After that I spent my work hours today documenting some things I can't publicly discuss for a few months but I am quite excited about, however documenting sometimes is a tedious and mundane task, although always great to do.

I've decided to put some personal time into my new web platform I want to launch, which is pretty much a revamp of and of this blog as a launching point for new tutorial content I want to make as well as a rapid game prototyping framework I'd like to build as well. A main part of this new web platform is, obviously, the web side of it, and while I know a little about Python, PHP, and other web languages, I am definitely not experienced enough to easily build what I need. I've decided to struggle through it though and am now in the process of building a WordPress Theme based on an HTML-only based template I bought and getting it ready for dynamically displaying content. After trying to make a set of PHP files from the template myself from scratch, I've decided that first converting it to a WordPress Theme would speed things up as it would give me a framework to step into one part at a time.

I started off with the default WordPress Theme and tried figuring out how to port my template to its style, but then I started googling blank HTML5 WordPress Themes.

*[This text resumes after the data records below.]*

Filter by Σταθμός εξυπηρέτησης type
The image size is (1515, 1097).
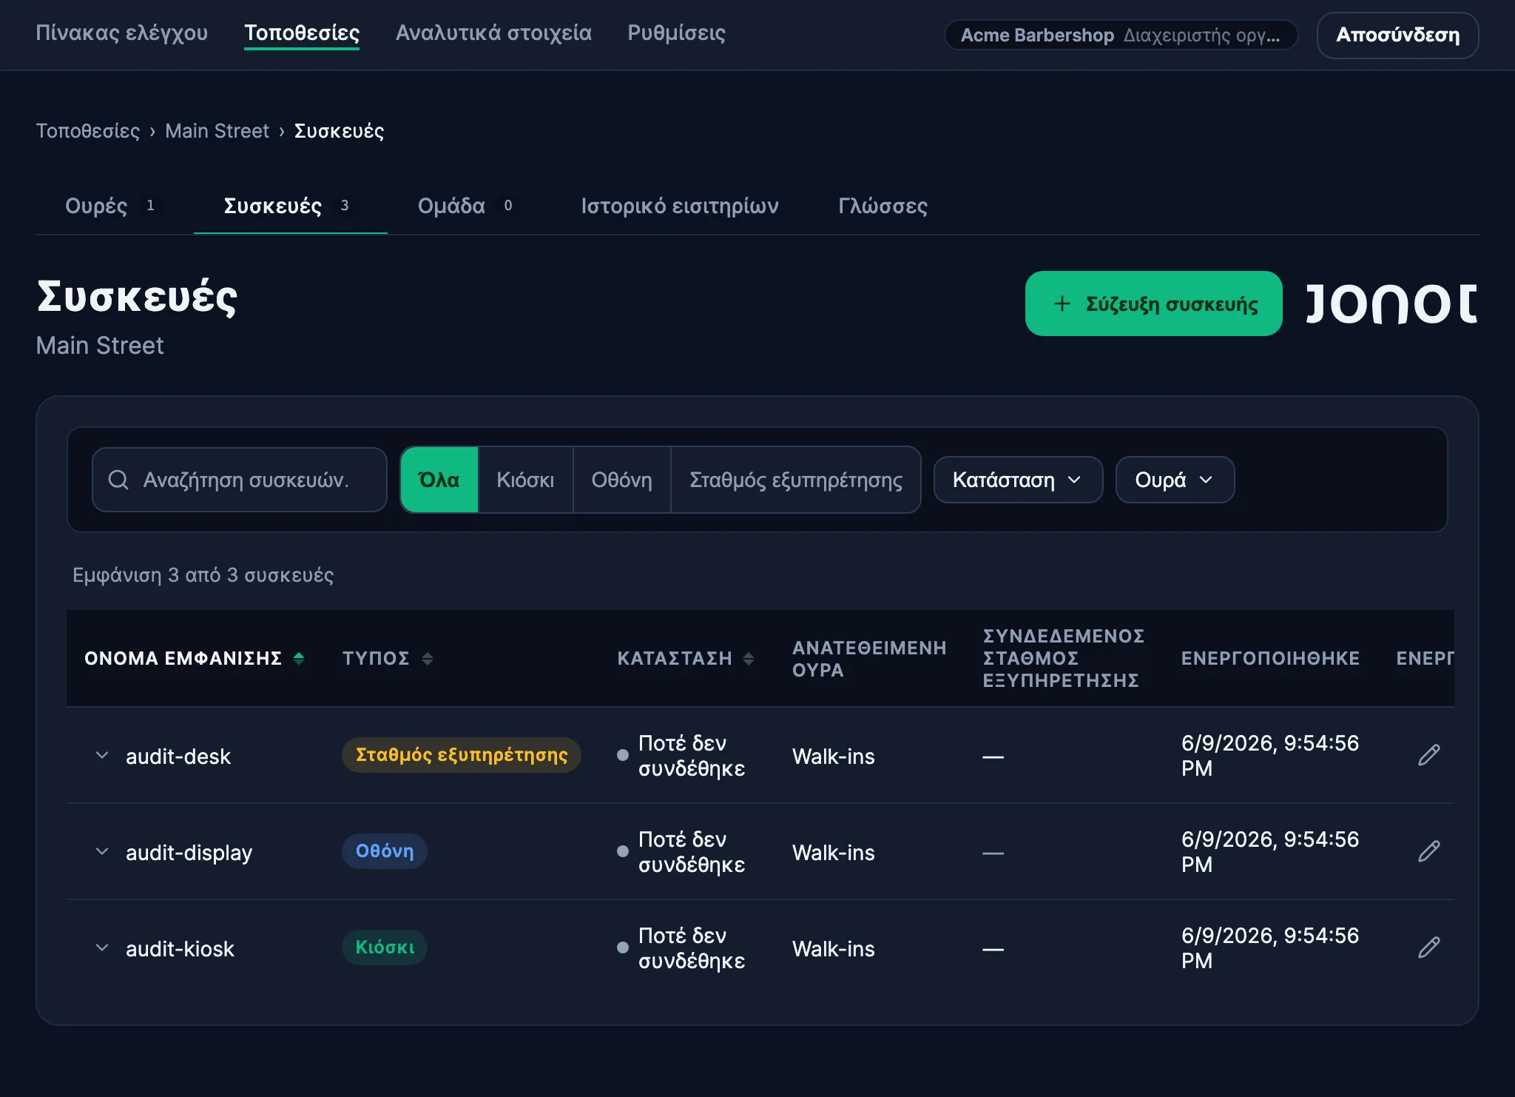[796, 480]
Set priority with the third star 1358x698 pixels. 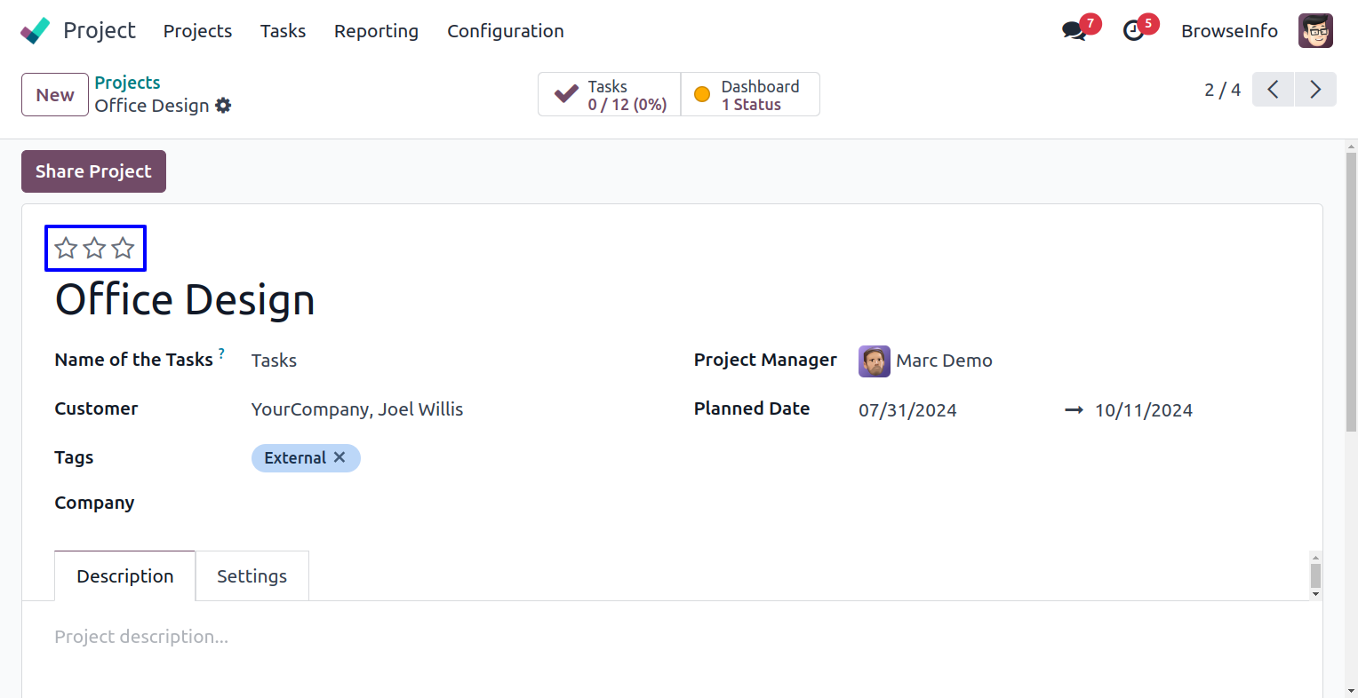coord(123,249)
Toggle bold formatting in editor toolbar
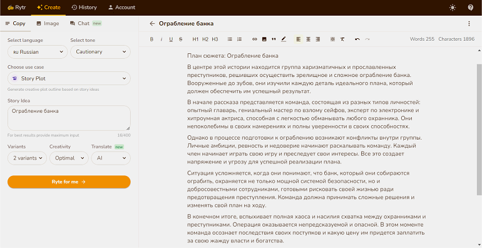Image resolution: width=482 pixels, height=248 pixels. 151,39
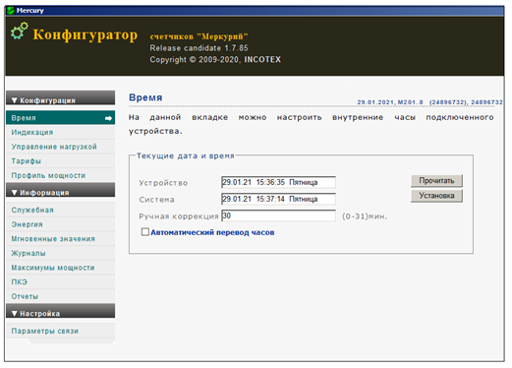The height and width of the screenshot is (368, 512).
Task: Collapse the Информация section header
Action: [x=60, y=191]
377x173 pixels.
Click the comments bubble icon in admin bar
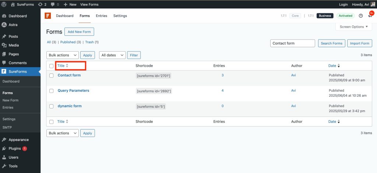53,4
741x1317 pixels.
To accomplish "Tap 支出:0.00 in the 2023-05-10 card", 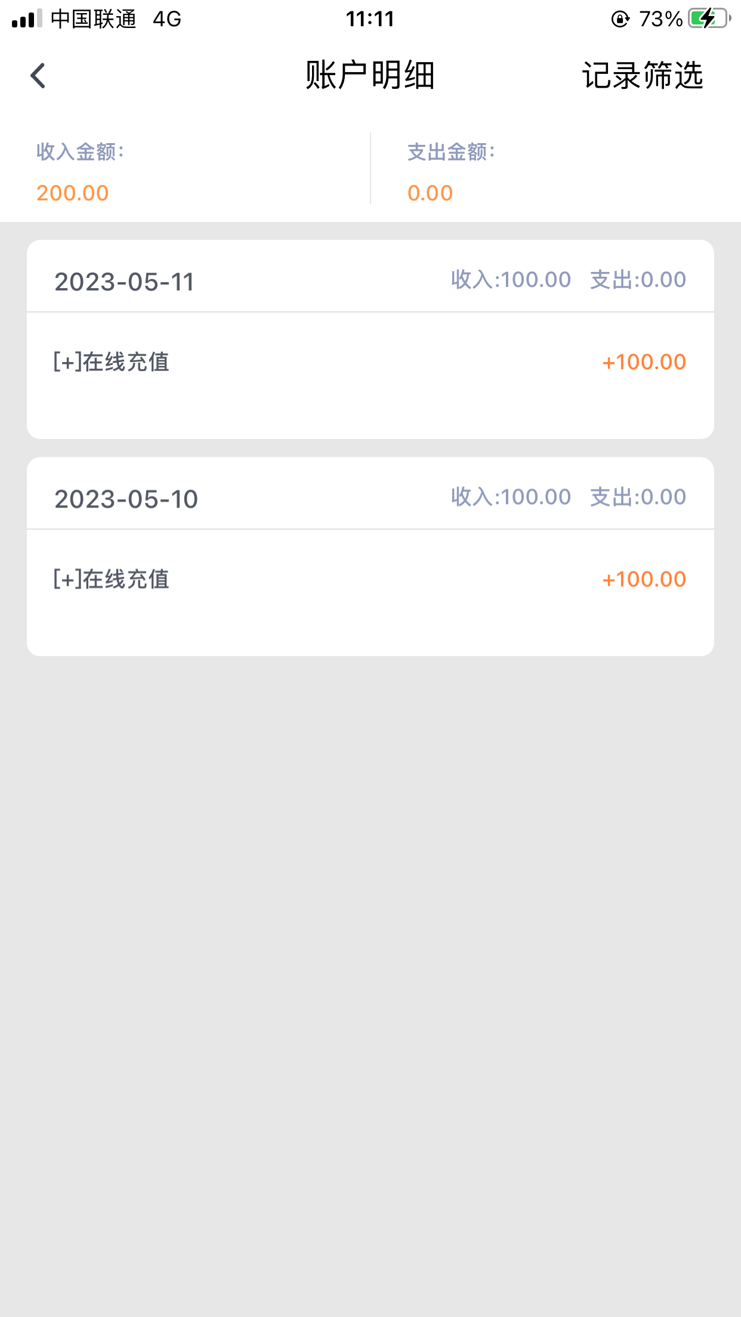I will [638, 496].
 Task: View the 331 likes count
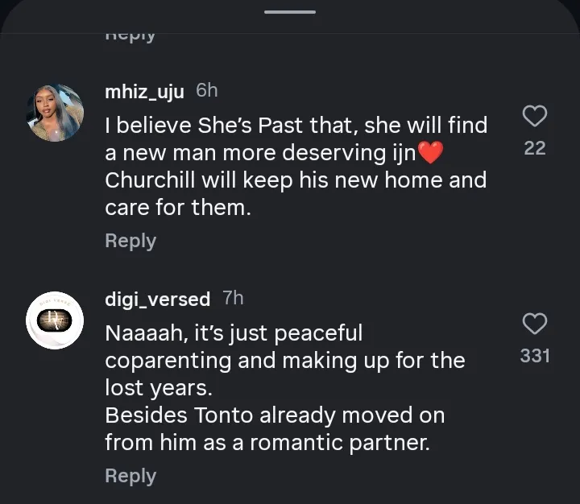535,355
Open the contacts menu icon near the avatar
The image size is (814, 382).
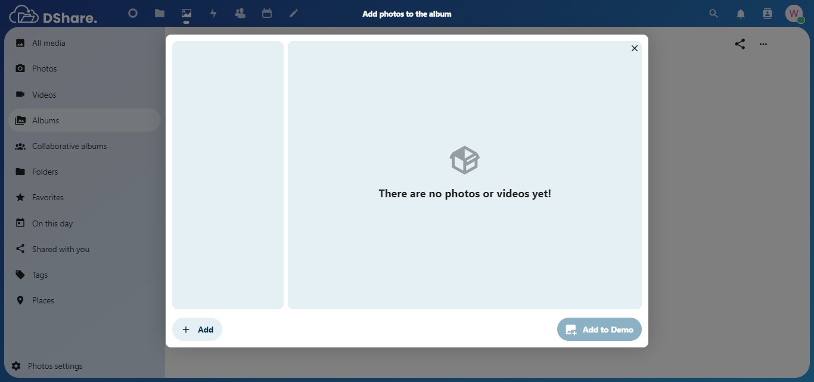coord(767,14)
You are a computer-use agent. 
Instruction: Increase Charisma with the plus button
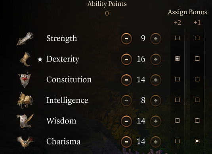point(156,142)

The first one I found was Bones but after more digging I decided to first tackle the task with the Roots WordPress Theme. Roots looked like it would solve many of my problems but after trying to work with it, it was clearly too overly complex for me to grasp and I needed something simpler and more non-web-programmer-or-designer friendly.

I decided to go back to Bones and it turned out that it is exactly what I'm looking for. I randomly found a tutorial for Bones that I can't seem to relocate that really only went over basic HTML5/CSS3 properties that for the most part I already knew, but it mentioned that Bones also supports CSS3 via LESS and that WinLess is a pretty good Windows GUI client for compiling LESS style sheets. I've used LESS in the past before and was greatly pleased at how it transformed CSS into a more programmer-friendly pseudo-inheritance style system but I've always used a JavaScript script that would compile LESS client-side on pages that used LESS style sheets.

After looking at the Bones LESS style sheets and seeing how they are split into many smaller pieces, I decided that WinLess might be the easier way to go and it would cut the amount of scripts my page would have to load as well. WinLess was a very pleasant surprise and after its set up I'm able to rapidly work with my LESS style sheets and have WinLess auto-magically compile them in the background fast enough so that by the time I make a change and save it to the LESS file, I can alt+tab to my browser and hit F5 and instantly see the newly compiled LESS without relying on a LESS JavaScript include.

After working more with the Bones theme, I pretty much established that to do my WP theme creation and to make this HTML template I bought ready for dynamic content, I would have to re-do all the HTML5/CSS markup myself and just use the bought template more for reference than for source code. It seems like it is working out pretty well as the Bones theme is very easy to follow once you learn how to navigate it and for the first time I have faith I'll be able to complete this endeavor myself.

The same article that introduced me to WinLess also introduced me to Sublime Text 2, a multipurpose text editor like Notepad++. I'm a big fan of Notepad++ but out of curiosity I decided to give Sublime Text 2 a go and so far I am absolutely loving it. I don't know about its feasibility to replace Notepad++ for my UnrealScript and other generic script-based editing, but it is definitely my go-to text editor for HTML5 and CSS now when not using Adobe Dreamweaver. Sublime Text 2 is just so very slick and it has this feature called Project Folders which has been amazing.

Lastly, I found myself excited about having to write a blog post today, something I didn't expect. Maybe a post every day will be easier than I thought.